The RPDs were conducted at the University of Pittsburgh Medical Center by three surgeons who had passed the RPD learning curve of 80 consecutive procedures.
Adjusting for potential confounders, the researchers found that in the overall cohort, RPD was associated with a significant reduction in the risk for clinically relevant pancreatic fistula compared with OPD (OR, 0.4; P = .002).
Other factors associated with fistula risk included soft pancreatic parenchyma (OR, 4.7; P < .001), pathologic findings of high-risk disease (OR, 1.4; P = .01), omission of intraoperative drains (OR, 0.5; P = .005), and octreotide prophylaxis (OR, 3.1; P < .001).
Small pancreatic duct diameter was also associated with the risk for fistula, and an increase in intraoperative blood loss was an independent predictor of fistula.
To minimize bias from the nonrandomized treatment assignment, the team also performed propensity score matching to account for factors significantly associated with either procedure. They identified a well-matched cohort of 152 RPDs and 152 OPDs.
This showed that there was no significant difference in fistula rates between RDP and OPD, at 6.6% vs 11.2% (P = .23). There were also no significant differences in rates of grade B fistula (6.6% vs 9.2%; P = 0.52) and grade C fistula (0.0% vs 2.0%; P = .25).

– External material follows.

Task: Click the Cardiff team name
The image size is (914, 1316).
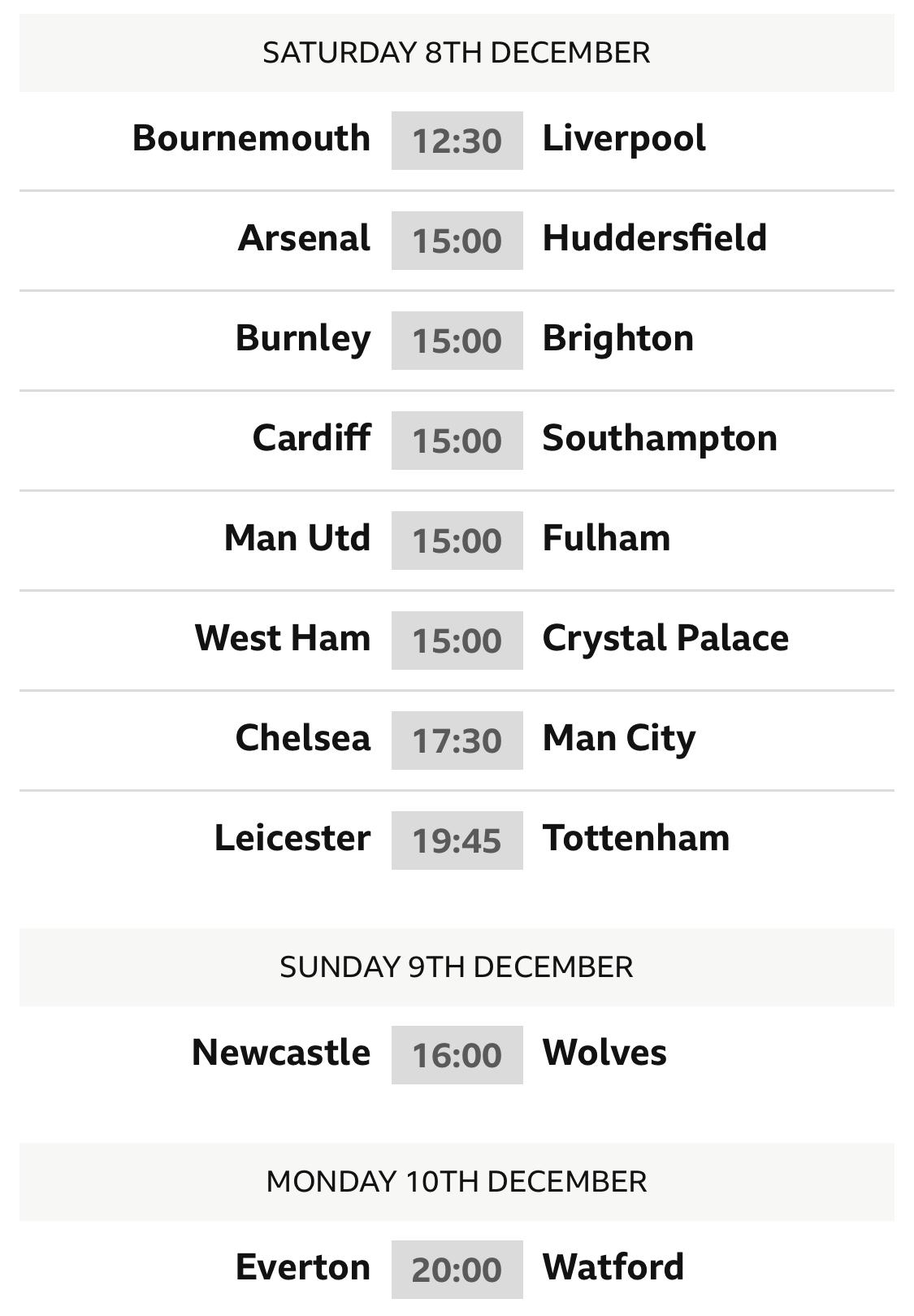Action: (x=311, y=438)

There were also no significant differences between RPD and OPD in terms of the occurrence of any complication (73.7% vs 66.4%; P = .21), severe complications of grade ≥3 (23.05% vs 23.7%; P < .99), hospital stay (median 8.0 days vs 8.5 days; P = .31), 30-day readmission (22.4% vs 21.7%; P > .99), and 90-day mortality (3.3% vs 1.3%; P = .38).
Despite the positive findings, the researchers point out that “in the current climate of value driven health care, the cost of using the robotic platform for complex procedures, such as pancreaticoduodenectomy, needs to be carefully examined.” They add that studies examining indirect costs, such as quality of life and completion of adjuvant therapy, are “urgently needed.”